The very first scene of the show is set at the “World Cup of Hockey” – a tournament that’s only happened three times in as many decades and never involved Japan, so already firmly fantasy. After a game-winning goal in the last two seconds, because that’s the only way any fictional sports game ever ends, the team magically changes into stage dresses at the drop of a hat and start into a peppy dance number.

That’s right, kiddies, this show has its back foot in the pop-idol scene.

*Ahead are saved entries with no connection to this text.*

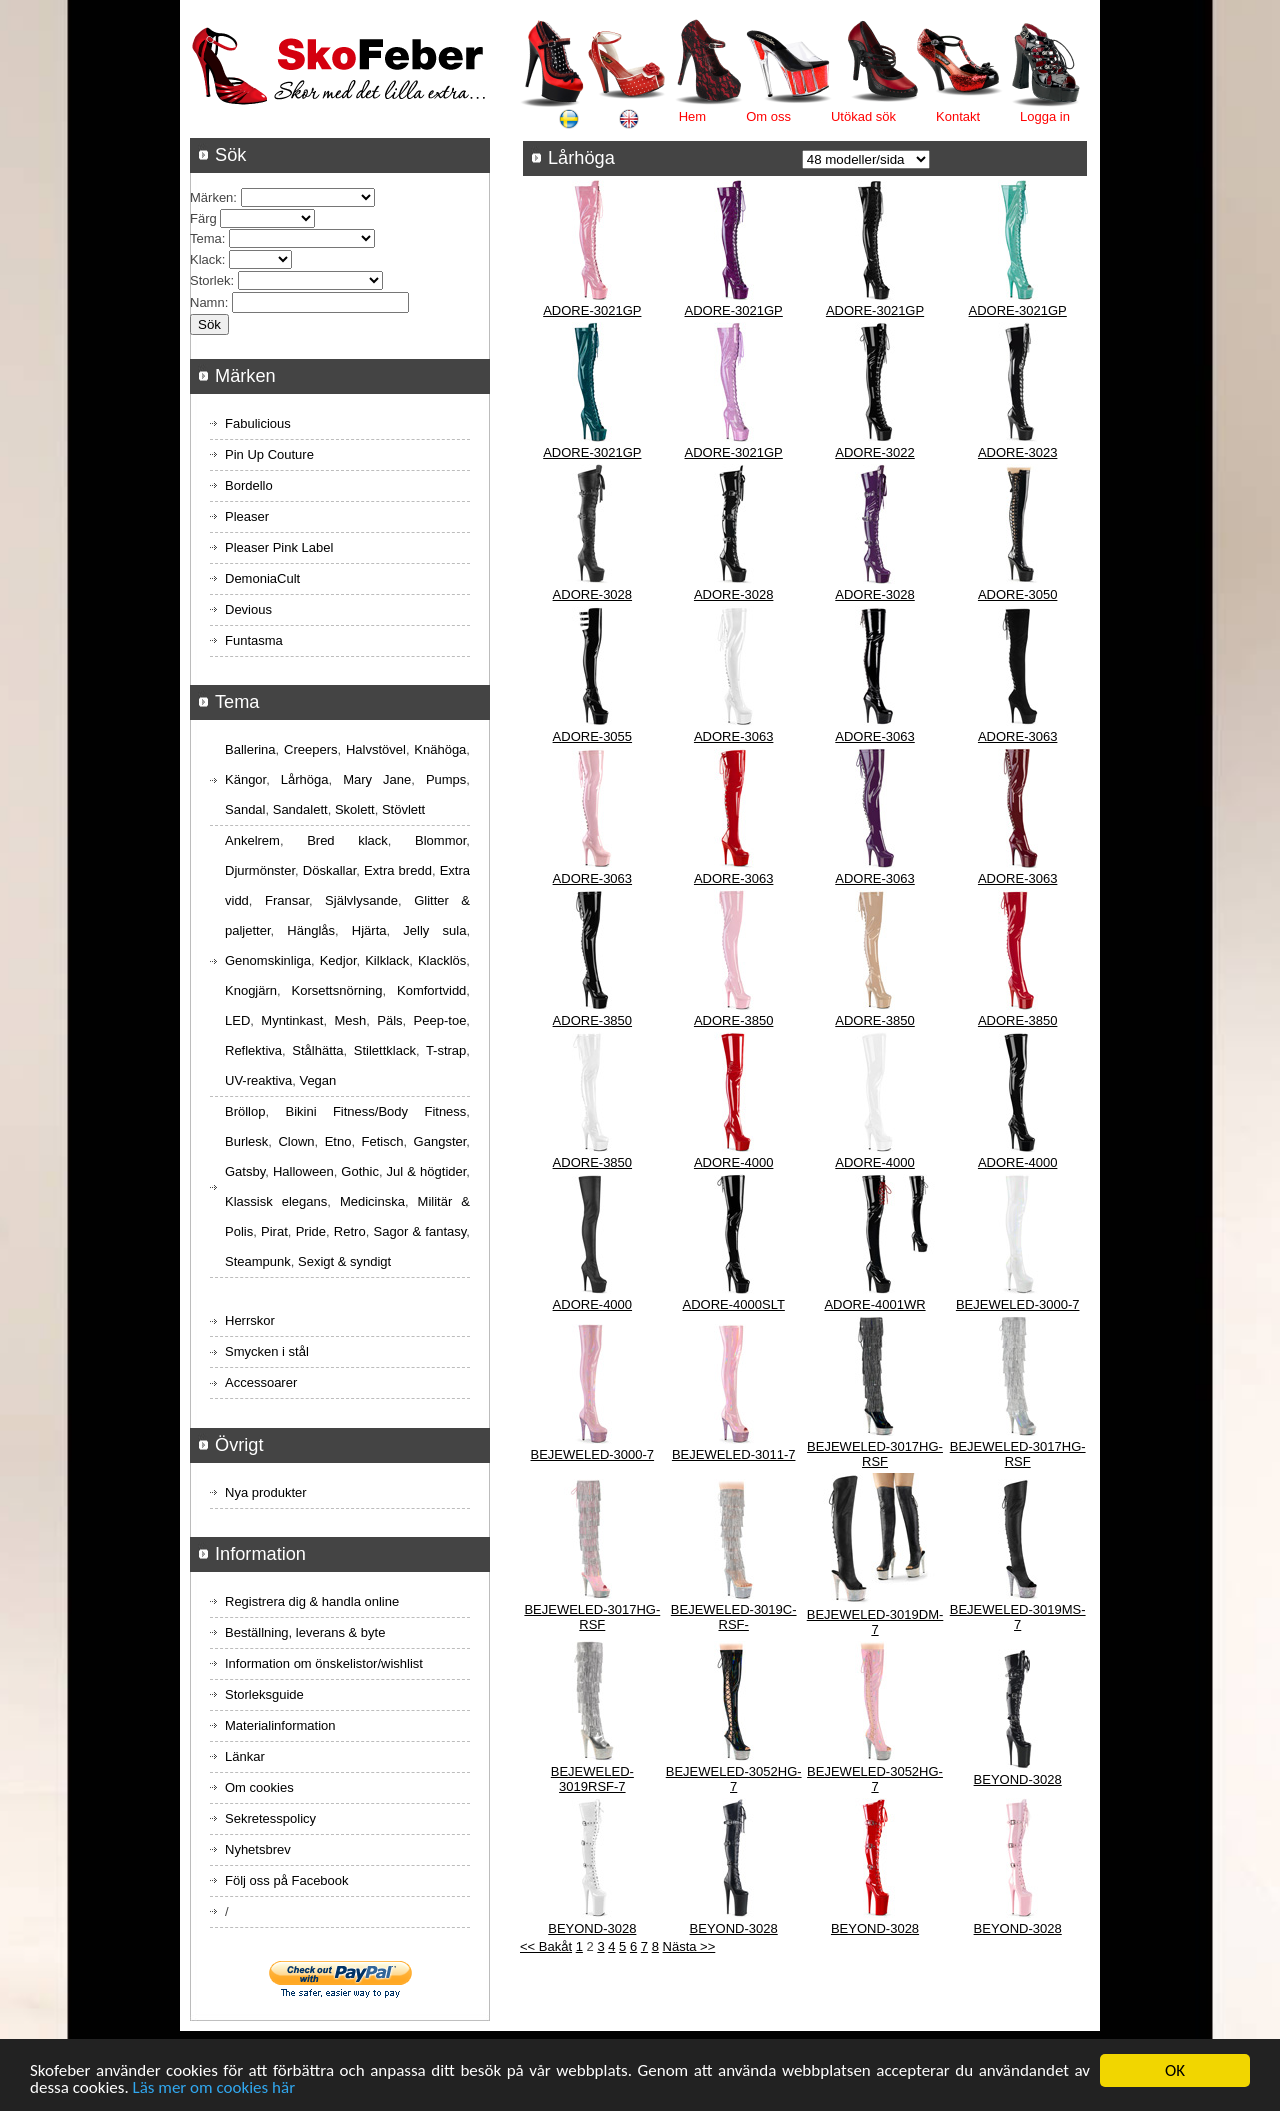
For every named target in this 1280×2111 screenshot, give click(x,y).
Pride (311, 1231)
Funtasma (254, 640)
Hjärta (369, 930)
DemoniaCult (262, 578)
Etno (338, 1141)
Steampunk (258, 1261)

Not that the U.S. previews will tell you that – both of the trailers by U.S. distributors paint the show as strictly a Mighty Ducks situation. And, to their show’s credit, dance isn’t really in focus again for the entire first half of the show, either. But it’s there, in the background, reminding you that this show isn’t really about a hot-blooded action sport.

Which, really, the fact that the main cast starts out in an embroidery club should’ve been my second and final tip-off.

But, you know, sometimes we’re dumb and stubborn. Myself especially, which is why I watched this show for nearly a month waiting for an actual game of hockey to start.

At least I took the third tip-off when that game had no stakes whatsoever. Sure, the script was never unclear that PuraOre is about hyper-obvious, turn-your-brain feel-good vibes. But I was holding out; why with ice hockey, a sport that regularly involves mid-game fistfight

Simple. Because it was different enough to get my attention – if for the wrong reasons.

Shootout

Am I annoyed that the only ice-hockey anime in existence is a low-action fluff show?

You bet I am.

Am I annoyed at PuraOre for being what it is?

…eh.

Ultimately, PuraOre is a flighty little series based on a mobile game that hasn’t come out yet. Even without knowing the track record of these things, that doesn’t sound like the basis for complex, gripping television. And, honestly, it wasn’t.

But, you know what? Not everything wants to be, nor should be. In fact, anime peddles a whole subgenre that explicitly aims not to challenge the viewer – and that’s kind of where I like to hang out at the end of the day. Television is, after all, entertainment.

Sometimes it’s valuable to watch something that makes you think long and hard, to be sure. Sometimes it’s also valuable to watch a show that somehow merges your love for a specific sport with your love for the comfy and cozy. But important to both, as always, is setting expectations. Something sweet can still be unpleasant if you’re expecting savory.

All this is to say:

Don’t drink a mug of sugary cocoa and expect coffee notes.